[WHAT YOU HAVE TO DO] The records appear below. Report how many of their lines contain the word "height", giving the number alone.

[TASK DATA]

--------------------

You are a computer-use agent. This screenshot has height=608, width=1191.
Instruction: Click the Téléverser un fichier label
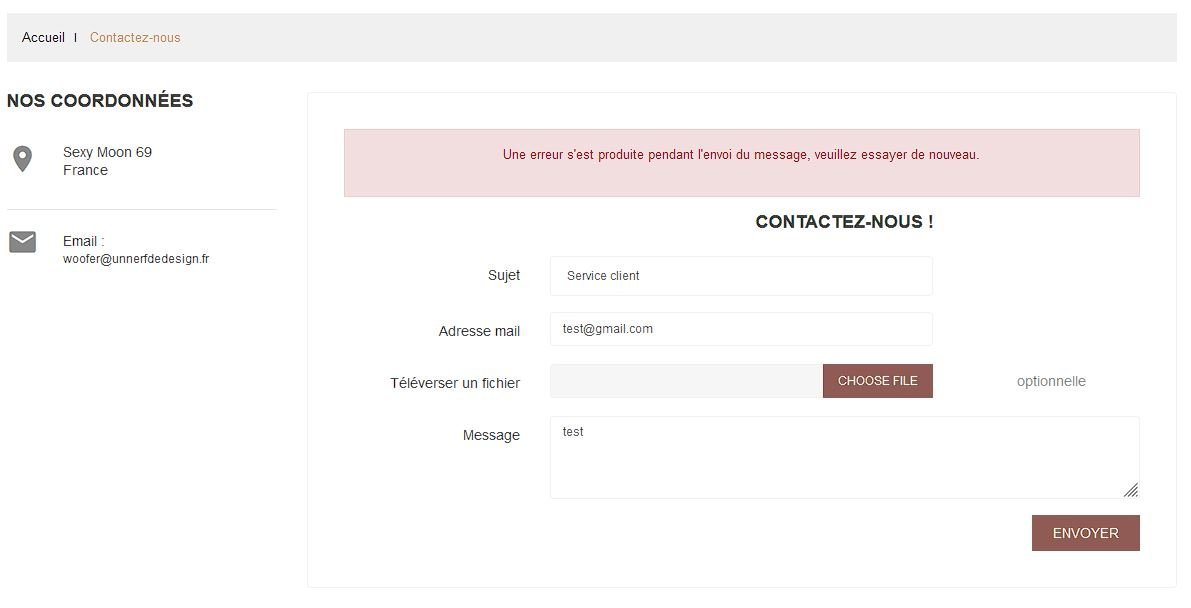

--------------------

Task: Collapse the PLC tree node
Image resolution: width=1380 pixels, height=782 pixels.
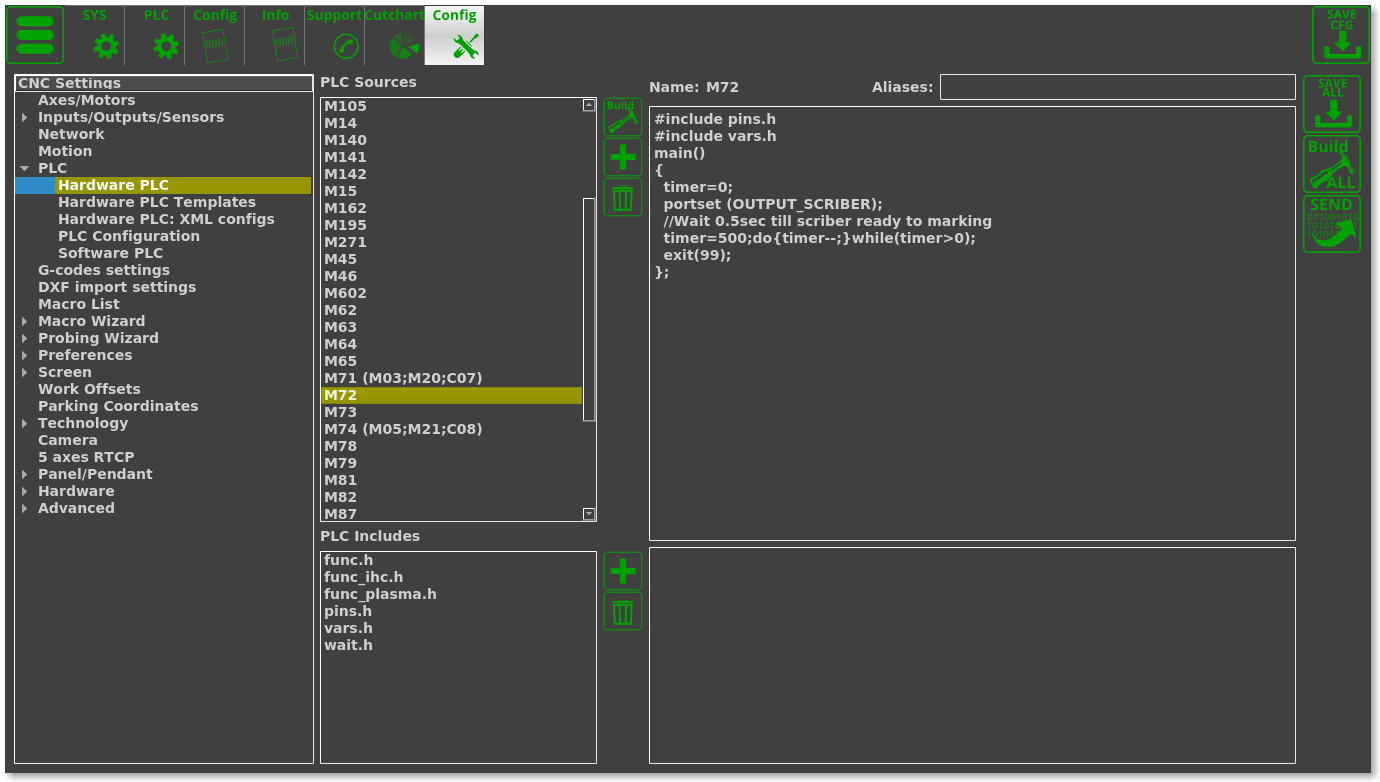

--------------------

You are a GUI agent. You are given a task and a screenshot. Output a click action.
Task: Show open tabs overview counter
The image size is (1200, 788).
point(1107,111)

--------------------

[ANSWER TO THIS TASK] 2